Action item: Give again, word for word, every line in the entries below from the line with "Stan Opin (80, 618)" up to and including the line with "[Go to tel:08307790248] (19, 13)", and no other line.

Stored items
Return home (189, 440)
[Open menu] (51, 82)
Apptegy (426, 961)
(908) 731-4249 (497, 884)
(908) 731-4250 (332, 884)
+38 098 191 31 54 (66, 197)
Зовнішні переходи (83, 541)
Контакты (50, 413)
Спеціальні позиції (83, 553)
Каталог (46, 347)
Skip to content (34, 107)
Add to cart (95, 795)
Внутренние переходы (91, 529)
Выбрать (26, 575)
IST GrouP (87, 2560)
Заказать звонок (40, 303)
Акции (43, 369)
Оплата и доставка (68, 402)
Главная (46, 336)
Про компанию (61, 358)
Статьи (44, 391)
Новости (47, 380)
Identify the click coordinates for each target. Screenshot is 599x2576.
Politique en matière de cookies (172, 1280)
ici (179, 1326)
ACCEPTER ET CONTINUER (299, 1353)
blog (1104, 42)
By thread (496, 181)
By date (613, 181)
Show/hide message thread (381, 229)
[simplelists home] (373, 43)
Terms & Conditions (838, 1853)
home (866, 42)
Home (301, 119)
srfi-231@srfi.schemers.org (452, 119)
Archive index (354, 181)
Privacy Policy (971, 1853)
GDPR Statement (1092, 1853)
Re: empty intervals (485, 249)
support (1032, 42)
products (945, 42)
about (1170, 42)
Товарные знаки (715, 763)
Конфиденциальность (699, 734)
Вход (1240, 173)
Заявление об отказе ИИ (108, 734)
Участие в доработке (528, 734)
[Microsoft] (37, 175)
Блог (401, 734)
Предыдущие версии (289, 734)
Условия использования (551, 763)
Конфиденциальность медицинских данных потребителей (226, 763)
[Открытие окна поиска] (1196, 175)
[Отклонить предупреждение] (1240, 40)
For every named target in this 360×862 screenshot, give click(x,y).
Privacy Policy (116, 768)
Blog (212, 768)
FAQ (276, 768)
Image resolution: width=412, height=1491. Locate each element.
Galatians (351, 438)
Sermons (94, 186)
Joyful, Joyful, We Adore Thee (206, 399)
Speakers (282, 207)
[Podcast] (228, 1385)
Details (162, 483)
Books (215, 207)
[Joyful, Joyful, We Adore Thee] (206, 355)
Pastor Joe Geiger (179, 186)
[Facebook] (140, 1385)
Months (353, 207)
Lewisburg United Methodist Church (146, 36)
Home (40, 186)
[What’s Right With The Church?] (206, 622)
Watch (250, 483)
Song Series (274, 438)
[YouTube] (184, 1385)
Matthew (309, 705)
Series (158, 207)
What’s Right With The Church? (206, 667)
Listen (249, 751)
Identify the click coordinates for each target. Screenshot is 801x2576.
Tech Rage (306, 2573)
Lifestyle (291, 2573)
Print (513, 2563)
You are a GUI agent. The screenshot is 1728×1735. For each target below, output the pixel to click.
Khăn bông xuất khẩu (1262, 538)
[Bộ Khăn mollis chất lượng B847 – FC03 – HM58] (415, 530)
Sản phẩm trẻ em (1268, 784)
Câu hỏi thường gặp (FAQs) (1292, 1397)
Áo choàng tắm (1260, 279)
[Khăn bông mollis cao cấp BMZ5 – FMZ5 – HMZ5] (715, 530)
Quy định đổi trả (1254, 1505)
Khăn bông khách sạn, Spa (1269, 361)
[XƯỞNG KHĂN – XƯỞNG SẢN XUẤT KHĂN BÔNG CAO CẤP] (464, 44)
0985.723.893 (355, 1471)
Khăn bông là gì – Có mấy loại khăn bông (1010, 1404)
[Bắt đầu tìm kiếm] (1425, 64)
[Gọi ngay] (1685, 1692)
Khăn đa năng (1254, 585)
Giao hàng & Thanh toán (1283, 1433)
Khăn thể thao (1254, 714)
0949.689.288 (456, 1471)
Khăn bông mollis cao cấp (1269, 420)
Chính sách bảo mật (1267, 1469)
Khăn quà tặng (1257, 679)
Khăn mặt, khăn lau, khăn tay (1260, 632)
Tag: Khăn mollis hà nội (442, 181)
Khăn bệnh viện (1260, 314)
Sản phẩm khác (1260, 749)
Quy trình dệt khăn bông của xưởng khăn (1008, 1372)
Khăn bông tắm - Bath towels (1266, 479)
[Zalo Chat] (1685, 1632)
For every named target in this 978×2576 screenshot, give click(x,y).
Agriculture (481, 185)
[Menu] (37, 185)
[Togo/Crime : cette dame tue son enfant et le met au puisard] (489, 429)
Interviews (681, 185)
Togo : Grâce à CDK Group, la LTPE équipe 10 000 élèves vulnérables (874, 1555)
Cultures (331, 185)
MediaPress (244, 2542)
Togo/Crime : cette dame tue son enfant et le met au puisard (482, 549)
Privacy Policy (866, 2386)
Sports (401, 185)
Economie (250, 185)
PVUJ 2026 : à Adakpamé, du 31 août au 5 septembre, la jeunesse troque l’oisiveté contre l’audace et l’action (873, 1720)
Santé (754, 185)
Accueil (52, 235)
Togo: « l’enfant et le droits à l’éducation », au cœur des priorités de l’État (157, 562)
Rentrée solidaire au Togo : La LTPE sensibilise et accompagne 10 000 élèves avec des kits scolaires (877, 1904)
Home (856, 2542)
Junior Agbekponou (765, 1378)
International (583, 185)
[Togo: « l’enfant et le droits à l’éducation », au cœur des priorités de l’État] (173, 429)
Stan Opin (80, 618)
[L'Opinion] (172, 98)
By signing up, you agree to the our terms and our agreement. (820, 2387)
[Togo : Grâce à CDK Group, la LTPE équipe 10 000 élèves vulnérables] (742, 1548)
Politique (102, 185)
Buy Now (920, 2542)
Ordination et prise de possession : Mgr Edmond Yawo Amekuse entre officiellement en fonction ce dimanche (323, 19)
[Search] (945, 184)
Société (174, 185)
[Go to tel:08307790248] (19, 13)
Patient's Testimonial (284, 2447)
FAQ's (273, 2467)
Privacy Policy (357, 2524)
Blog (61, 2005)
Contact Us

Task response:
Stan Opin (80, 618)
[L'Opinion] (172, 98)
By signing up, you agree to the our terms and our agreement. (820, 2387)
[Togo : Grâce à CDK Group, la LTPE équipe 10 000 élèves vulnérables] (742, 1548)
Politique (102, 185)
Buy Now (920, 2542)
Ordination et prise de possession : Mgr Edmond Yawo Amekuse entre officiellement en fonction ce dimanche (323, 19)
[Search] (945, 184)
Société (174, 185)
[Go to tel:08307790248] (19, 13)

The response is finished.